函谷關的夜,被月光釀成了一壺酒。老子斜倚在斑駁的城墻根下,陶壺中殘余的酒液隨著夜風輕輕搖晃,倒映出漫天星辰。尹喜見先生醉意朦朧,正要攙扶,卻聽一聲喟嘆劃破寂靜:“尹喜,你看這天地,像不像一壇陳年的酒?飲得越多,越看不清它的模樣,卻又越能感受到它的滋味……”
老子的目光穿透夜色,似要將蒼穹看穿:“世人總愛追問‘道’究竟為何物,卻不知‘道’就藏在這醉意朦朧里。《道經》首章便說‘道,可道也,非恒道也’,先天的‘道’,是微眇無形的力量,如春日的微風,你摸不著它的形狀,卻能感受它拂過萬物的溫柔;又如深秋的細雨,看不見它的軌跡,卻能滋養整片大地。它無所不包,卻又從不顯山露水,這便是‘道’的玄妙之處啊!”
他搖晃著陶壺,酒液晃出清脆的聲響,如同天地間的回響:“而后天的‘道’,是這無形力量的顯現,是雷霆萬鈞的暴雨,是摧枯拉朽的洪流,是肉眼可見的磅礴之勢。先天無形與后天顯化,恰似醉中虛實相生——看似虛幻的夢境,卻能照見眞實的本心;看似實在的萬物,卻源于虛無的造化。”

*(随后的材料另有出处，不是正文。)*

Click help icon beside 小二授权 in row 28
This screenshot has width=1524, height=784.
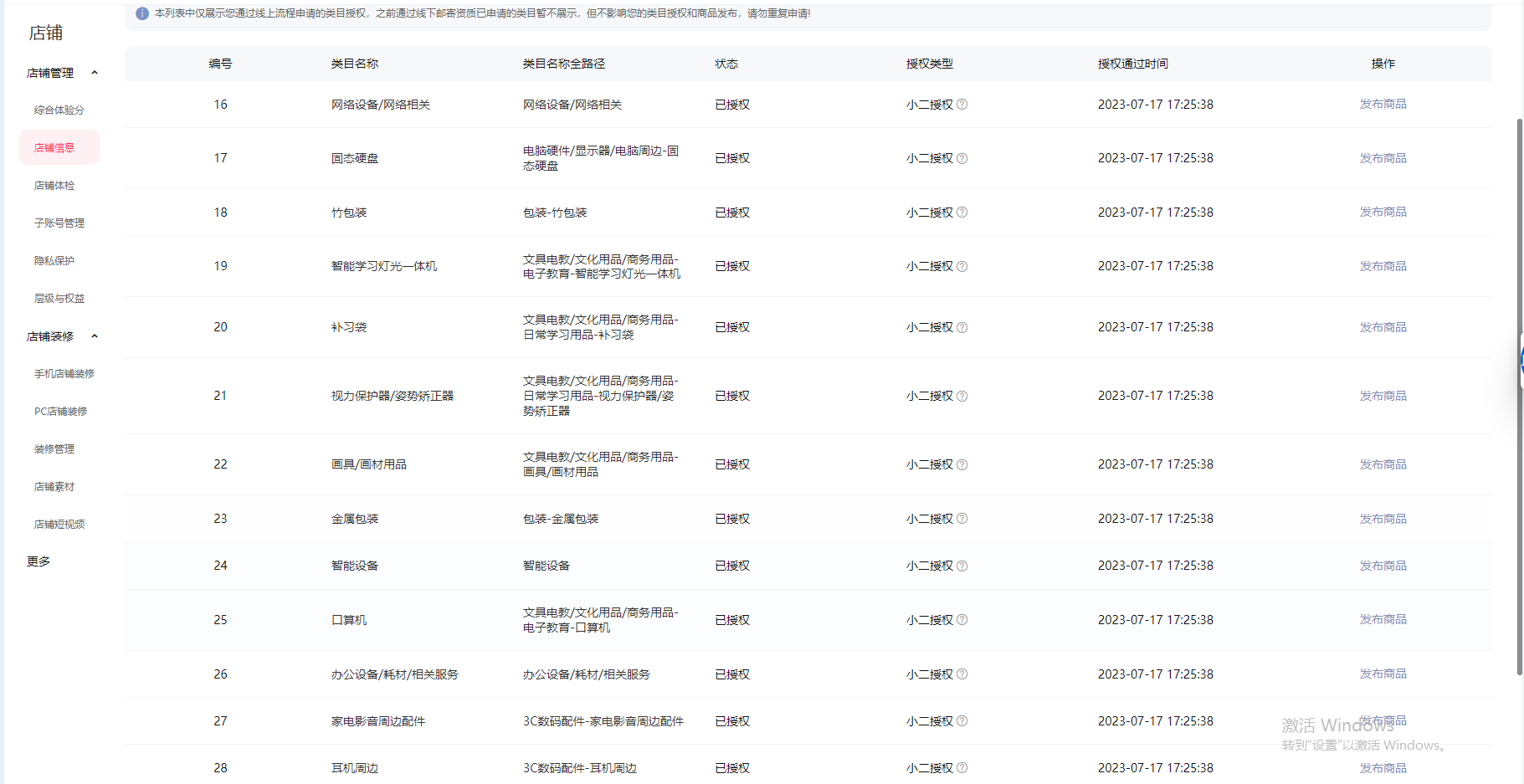962,768
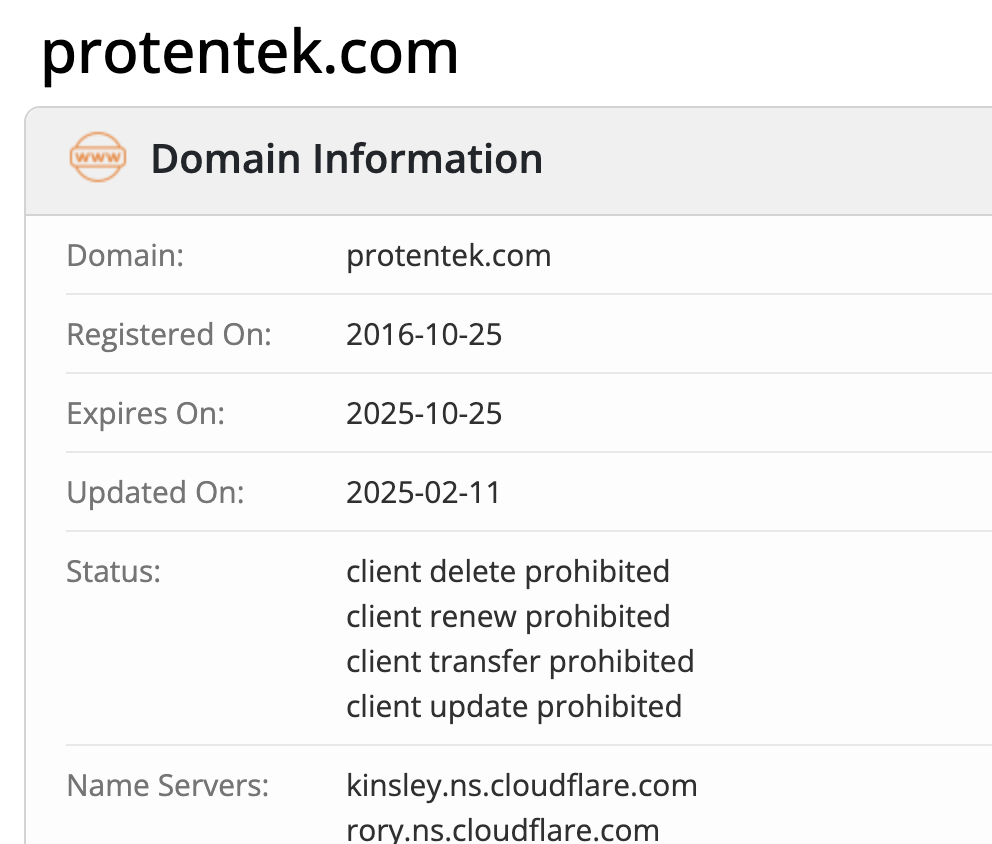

“你瞧這函谷關,”老子突然指著關隘大笑,酒氣混著笑聲在夜色中飄散,“商旅往來、戰火硝煙,皆在‘道’的籠罩之下。‘道’廣袤無邊,上至九天攬月,下至九幽探淵,左可化腐朽為神奇,右能點頑石成璞玉。它變化多端,時而如騰云駕霧的蛟龍,時而似隱匿深潭的靈龜,做成了無數驚天動地的大事,卻從不求任何名份。”
老子忽然斂去笑意,神情變得莊重:“萬物皆歸附于‘道’,可‘道’從未將自己當作主宰。這先天無形的力量,因其謙遜不爭,可稱之為‘小’;而后天顯現的磅礴偉力,因其包容萬物,可稱之為‘大’。聖人為何能成就大事?正是因為他們參透了先天微眇的力量,懂得順應‘道’的指引,不執著于后天的功名利祿。就像醉酒之人,放下了清醒時的算計與執著,反而更能與天地相融,成就一番自在灑脫的境界。”
話音落時,老子仰頭飲盡壺中最后一滴酒,將陶壺拋向夜空。壺身劃出一道銀色的弧線,在月光下碎作點點銀光,恰似“道”散入天地,無影無形,卻又無處不在。尹喜望著這醉意中的奇景,只覺胸中萬千思緒翻涌,仿佛窺見了“道”的一角眞容。